By CAITLIN KNOX
The Bands of Georgetown College have been around for 168 years; providing entertainment, quality music and morale boosts to our athletes. What would football and basketball games be like without our Grr… Band? How would the fans, distracted by their nachos, know that GC had scored without the tune of celebration in the background? Sporting events just wouldn’t be the same without them.
The “Fighting Tiger Grrr… Pep Band,” shortened to FTGPB or Grr… Band, is made up of an eclectic group of music majors, minors and electives. It is not a requirement for students, and you are accepted based on an audition or interview. “We look for a good ‘fit’ and students who are exemplars of our Five-Fold Band Tenets—academic excellence, musical achievement, spiritual values, leadership skills and commitment to Georgetown College,” says Dr. Pete LaRue. The Grr… Band as we know it came to us when LaRue became band director in 1993.
To the talented instrumentalists, it is a bonding experience. Playing for hours in the heat and never being able to sit with non-band friends during games can seem like a terrible time, but not when you’re practically family. “In all honesty, I really enjoy pep band,” says saxophonist Crystal Jackson. “It’s really time consuming and kind of crazy, but it’s fun.”
Senior Lauren Kohake has been playing flute in pep band since her freshman year, and she agrees with Jackson. “Pep band (and band in general) is like a family. We encourage each other musically, academically and spiritually. You can’t really understand Tiger Bands unless you’re a part of it,” she says.
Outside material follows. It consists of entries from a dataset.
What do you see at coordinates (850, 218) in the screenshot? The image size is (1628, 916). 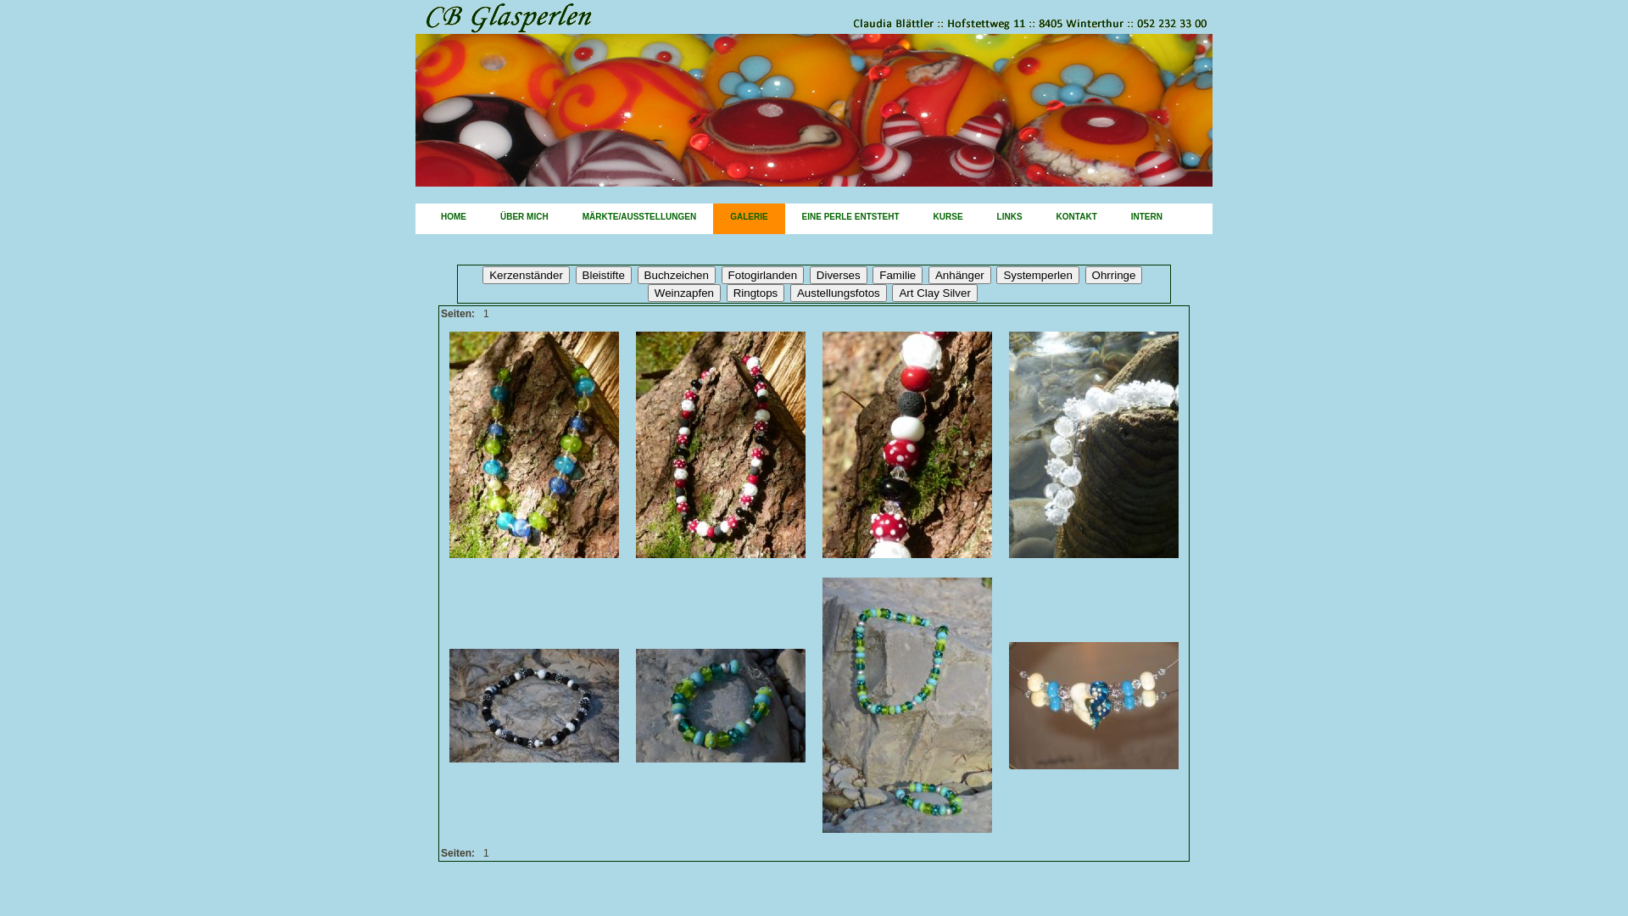 I see `'EINE PERLE ENTSTEHT'` at bounding box center [850, 218].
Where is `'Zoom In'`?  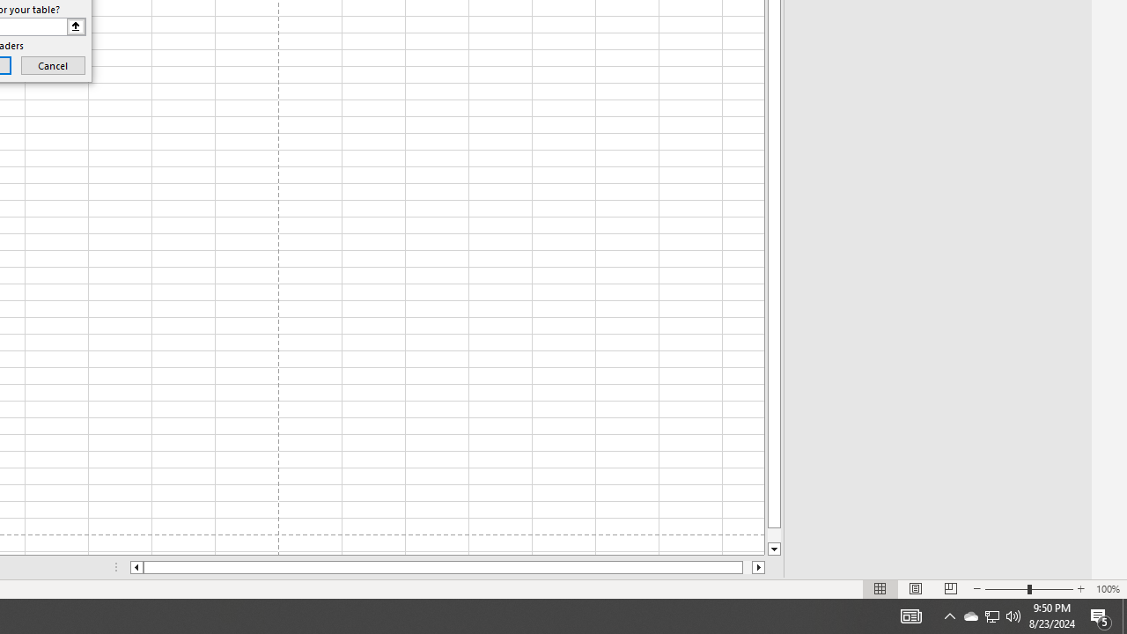
'Zoom In' is located at coordinates (1080, 589).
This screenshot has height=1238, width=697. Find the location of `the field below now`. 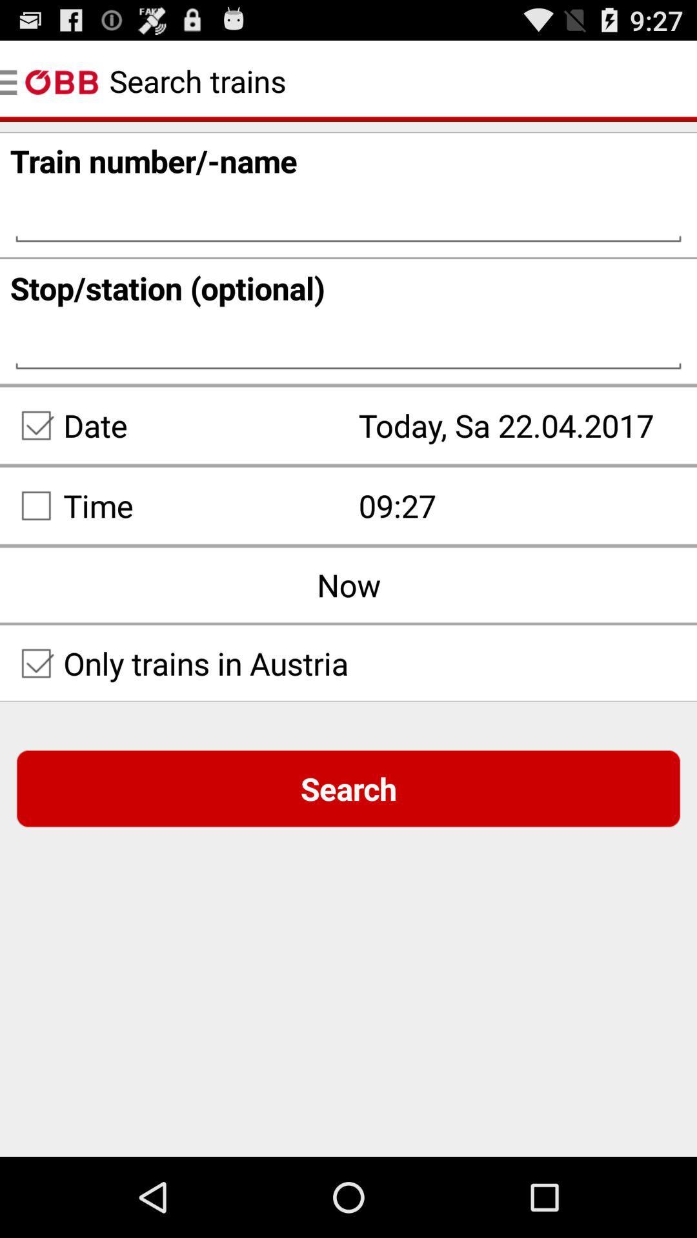

the field below now is located at coordinates (348, 663).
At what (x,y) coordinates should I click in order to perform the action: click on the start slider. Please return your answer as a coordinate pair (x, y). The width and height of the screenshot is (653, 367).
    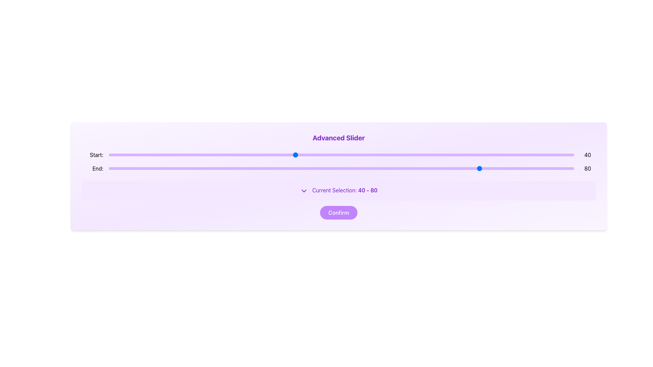
    Looking at the image, I should click on (476, 155).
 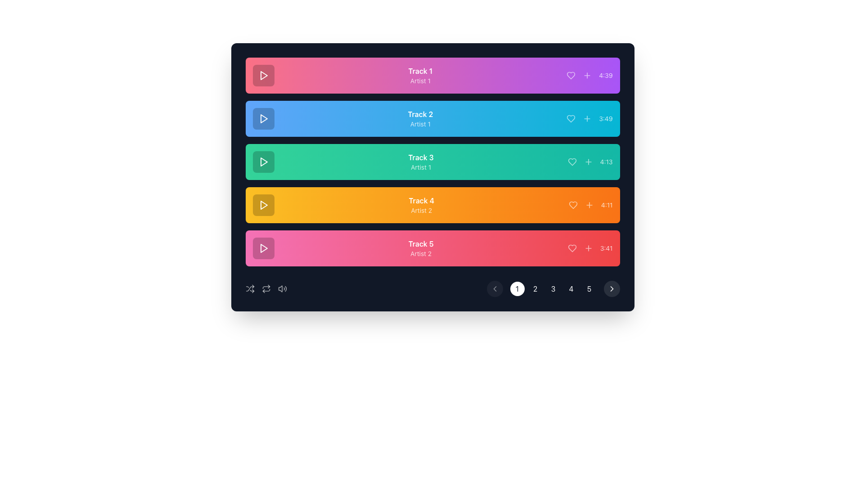 What do you see at coordinates (570, 118) in the screenshot?
I see `the heart icon button with a blue outline located adjacent to the right of the progress time display '3:49' in the second track of the playlist interface` at bounding box center [570, 118].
When asked what she remembered most out of her four years involved in Pep band, her favorite memories included: “going to basketball games in Frankfort, laying on the sidelines at a football game and going to Windsor Gardens to play for the residents.”
The Tiger Symphonic Band plans to have a concert on Nov. 19, with an apocalypse theme. Why base a concert on the end of the world? “Just in case the Mayans are right,” say LaRue, referring to the Mayan calendar theory that the apocalypse will hit this Dec. 21, 2012. Senior tubist and composer Evan Harrell will be premiering an original work; a piece that he wrote with the concert theme in mind. “The idea of writing about the end of the world, apocalypse, whatever you want to call it, seemed intriguing to me,” he said. Although his piece does not have a name yet, he describes it as “looking at the end of the world from the other side: redemption, opportunity, a clean slate.”
The Tiger Bands have been everywhere together—Dayton, Pittsburg, Nashville, Memphis, Savannah, Tulsa, St. Louis and Kansas City to name a few- and their director couldn’t be more proud.
“In hundreds and hundreds of performance settings over the years, I have always been consumed with pride regarding the e xtraordinary work and effort of the Band Scholars. They truly are a focal point of excellence, excitement and enthusiasm for our entire campus community.”